Working at the Kingsway Cinema - Hadleigh

Alice Chafer's personal account

I started working in  “The Kingsway Cinema”  when I was 16½ years old.  This would have been in the latter part of 1947.  I was employed as an usherette, but also did ice cream sales in the interval, while the Compton organ  was being played.

Mr Forsyth was the Kingsway’s manager and Mr Lewis was the foreman.  Before we were given our duties and opened up the cinema, we would have to line up in front of Mr Lewis and be inspected!


It cost 6d, 10d. or 1s 9d to sit in the Stalls, and 2s 3d or 2s 9d in the Balcony;
{ 2.5p, 4p, 9p, 11p, 14p in current money.}

We had a doorman called Monty and a car park attendant called Mr Coleman, whose wife also worked at the “Kingsway”; she was an usherette.  Mr Coleman’s main task was to keep a look out for lads hanging around outside the cinema.  This was because one lad would ask an adult who was going into the cinema to take him in with his 6d, then in the interval he would sneak into the toilets and let his friends in via the Exit Doors!  Many a time we would find six or seven boys sitting where there should have been only one!

In 1948, a new manager took over the “Kingsway” – Mr Les Allen.  I had already decided to leave as I  was tired of working late nights and weekends. However, when Mr Allen heard that I could do shorthand and typing, he asked me to stay on as his Personal Assistant.  With the promise of leaving work by 8 o’clock during the week and no weekend work, I accepted.  I also agreed to help out as a part-time cashier when the two cashiers – Lucy Gibbs and Pat King were off.  I would also provide relief cover at “The Rivoli” in Southend, when staff were off sick.

I left in 1949, when a new manager – Gus Keeling took over.  Mr Keeling did offer me my job back in the 1950s, but by then I was married with children.
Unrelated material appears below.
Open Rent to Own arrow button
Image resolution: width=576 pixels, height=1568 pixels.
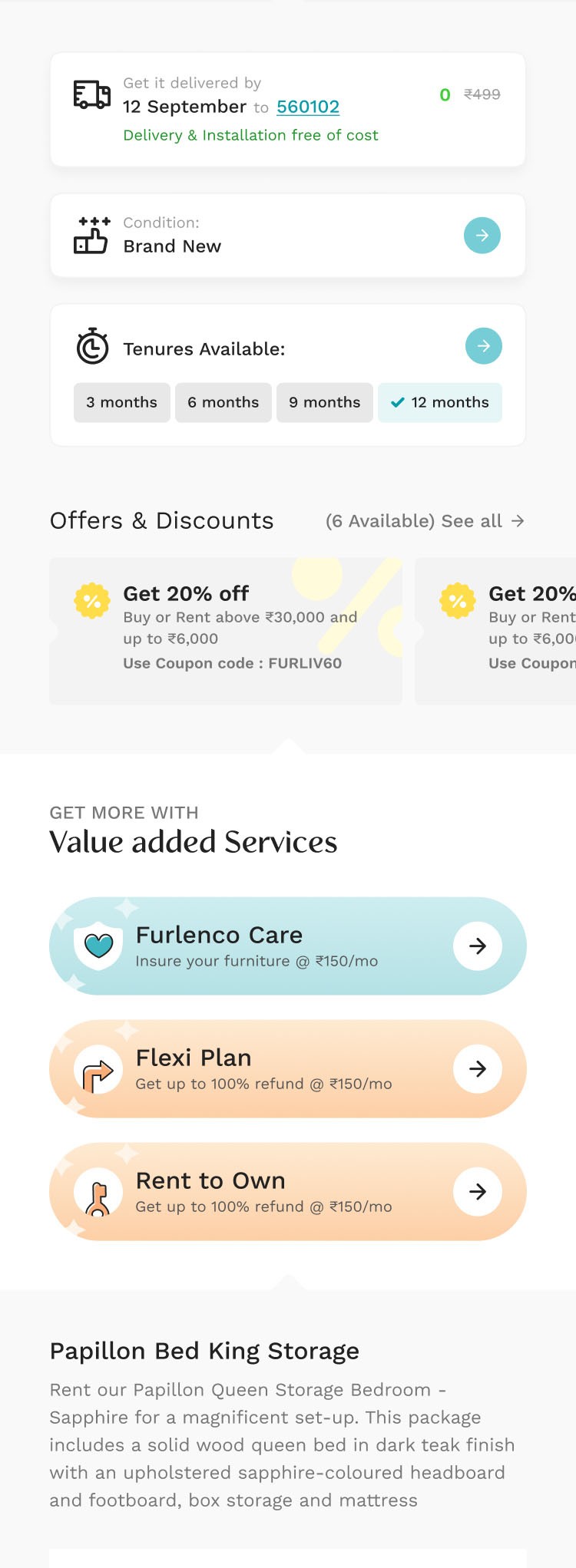click(x=477, y=1191)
It would be lovely to hear from other “Kingsway” staff from those days and perhaps find some undiscovered photos for my album.  Perhaps the photograph below will jog someone’s memory?

The Kingsway Cinema Staff 1949:

Back Row (Left to Right)
George Bissett (Doorman), J Banbury (Organist), Monty Weldon (Doorman), Charlie Middleton (Doorman)

Second Row from Back (Left to Right)
Dot Matty (Usherette), W Lewis (Foreman), E Colman (Usherette), Stella Holloway (Usherette)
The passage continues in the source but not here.